I don’t want to be too harsh because there is a lot to admire about Perry and his contributions to a community he clearly cares for. He works tirelessly and pours in a ton of his own resources and efforts to create opportunities in areas that sorely lack them. Those are all great qualities despite what Spike Lee says. I just wish Perry’s movies were better.
For what it’s worth, “A Fall from Grace” is never boring and it navigates its often shaky material on the back on one particularly strong performance from Crystal Fox. She plays Grace Waters who is set to go on trial for the murder of her younger husband Shannon (Mehcad Brooks). A freshly minted attorney named Jasmine Bryant (Bresha Webb) works for the Public Defender’s office and is assigned Grace’s case by her indifferent boss Rory (Perry). It seems pretty cut-and-dried. Grace wants to plead guilty, Jasmine is to manage the plea deal, case closed.
But Jasmine is encouraged to dig a little deeper much to the chagrin of her grumpy boss. She learns from Grace’s best friend (Phylicia Rashad) that she was a Sunday School teacher, sang in her church choir, and baked cookies for the neighborhood children. She urges Grace to share her story and through their conversations (and a series of flashbacks) were learn about what put her prison. We learn Grace, divorced and lonely, was swept off her feet by the young hipster Shannon. But all was not what it seemed and the scamming Casanova made Grace’s life a veritable hell.

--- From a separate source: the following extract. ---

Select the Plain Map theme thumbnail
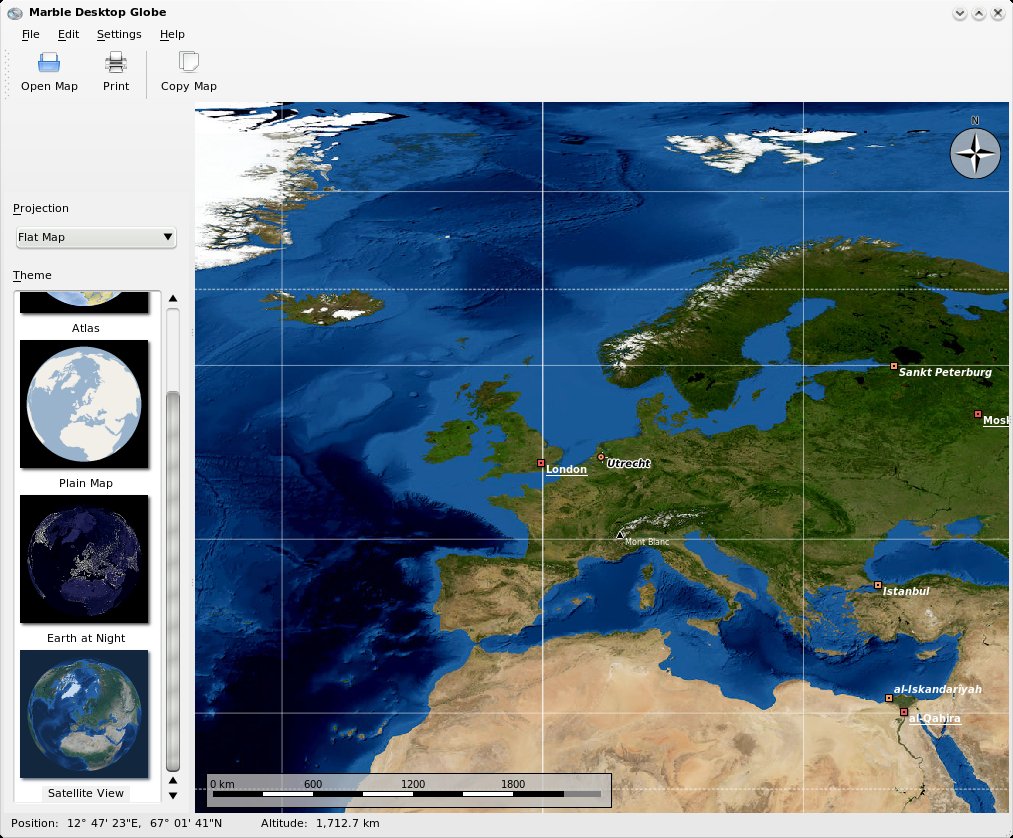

I’ll leave the story there but suffice it to say Grace is convinced to let Jasmine fight for her which leads to a final act courtroom drama that is mind-blowing but not in a good way. The later court scenes not only look stunningly cheap but play out like the whole thing is on a time clock. Not to mention it features some of the most astonishingly bad lawyering I have ever seen in a movie or on TV. Watching half a season of Law and Order would have led to a better case than Jasmine presented.
In fairness the movie was shot over the course of five days and unfortunately you can tell. So many scenes desperately need more attention and certain overlooked details stick out like a sore thumb. And boy has the internet been quick to point them out. Take the much talked about bad wigs which sometimes take wildly different forms within the very same scene. And then there is a diner scene where extras sitting in the background stare directly into the camera, drink water from empty glasses, and eat invisible food. I’m not making this stuff up.
I hate to be so hard on “A Fall from Grace” because my wife and I actually got a kick out of watching it together. The problem is much of our enjoyment came at the film’s expense. The cast gives it their all and you have to applaud them for working hard with some pretty bad material. But the story is riddled with head-scratching moments and I haven’t even talked about the ludicrous ending. Add in the production value which highlights the low budget rather than overcomes it and you have a movie that doesn’t exactly herald Tyler Perry’s arrival to Netflix.